_Problem requirements_.
Rewrite every line of the items below as a numbered list, skipping blank lines. Leave the pictures out of your answer.

======== Supplied material

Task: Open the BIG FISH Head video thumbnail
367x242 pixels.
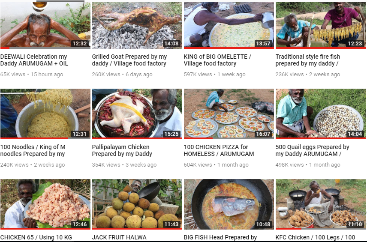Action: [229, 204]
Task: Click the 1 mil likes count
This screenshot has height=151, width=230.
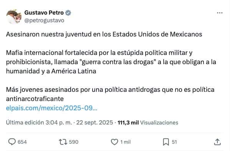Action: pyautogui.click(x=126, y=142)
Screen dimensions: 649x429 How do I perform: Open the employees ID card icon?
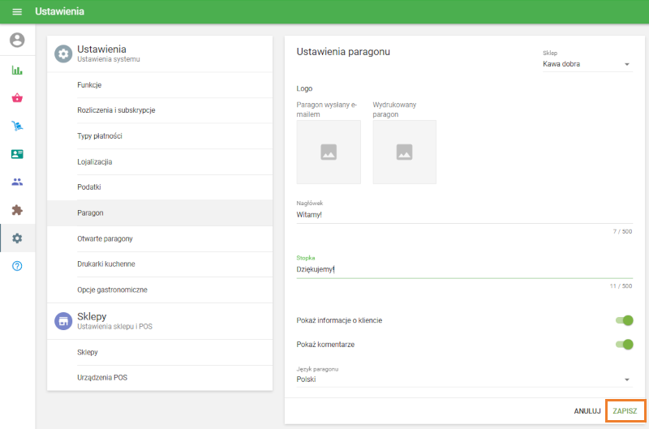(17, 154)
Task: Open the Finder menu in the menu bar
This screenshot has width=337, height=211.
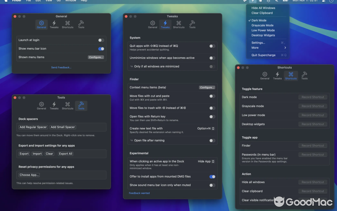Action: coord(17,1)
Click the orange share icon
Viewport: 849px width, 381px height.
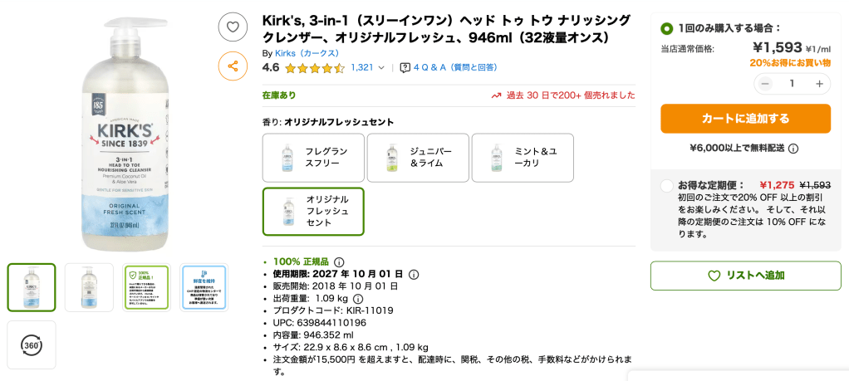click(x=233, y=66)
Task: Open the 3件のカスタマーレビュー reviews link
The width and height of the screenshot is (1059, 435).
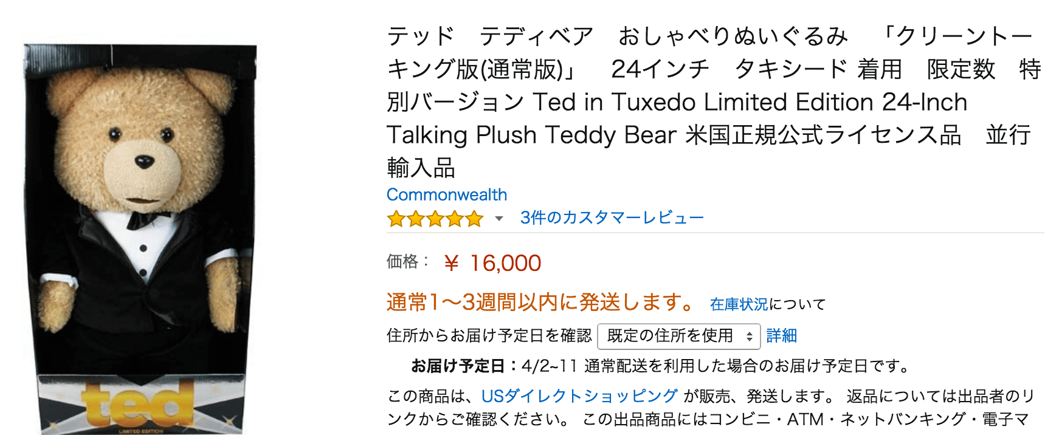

================

_Worked solution_.
1. Task: Open the BIG FISH Head video thumbnail
2. 367x242 pixels.
3. Action: [229, 204]
4. Task: Click the 1 mil likes count
5. This screenshot has height=151, width=230.
6. Action: pyautogui.click(x=126, y=142)
7. Screen dimensions: 649x429 How do I perform: Open the employees ID card icon?
8. (17, 154)
9. Task: Open the Finder menu in the menu bar
10. This screenshot has width=337, height=211.
11. Action: coord(17,1)
12. Click the orange share icon
13. Viewport: 849px width, 381px height.
14. click(x=233, y=66)
15. Task: Open the 3件のカスタマーレビュー reviews link
16. The width and height of the screenshot is (1059, 435).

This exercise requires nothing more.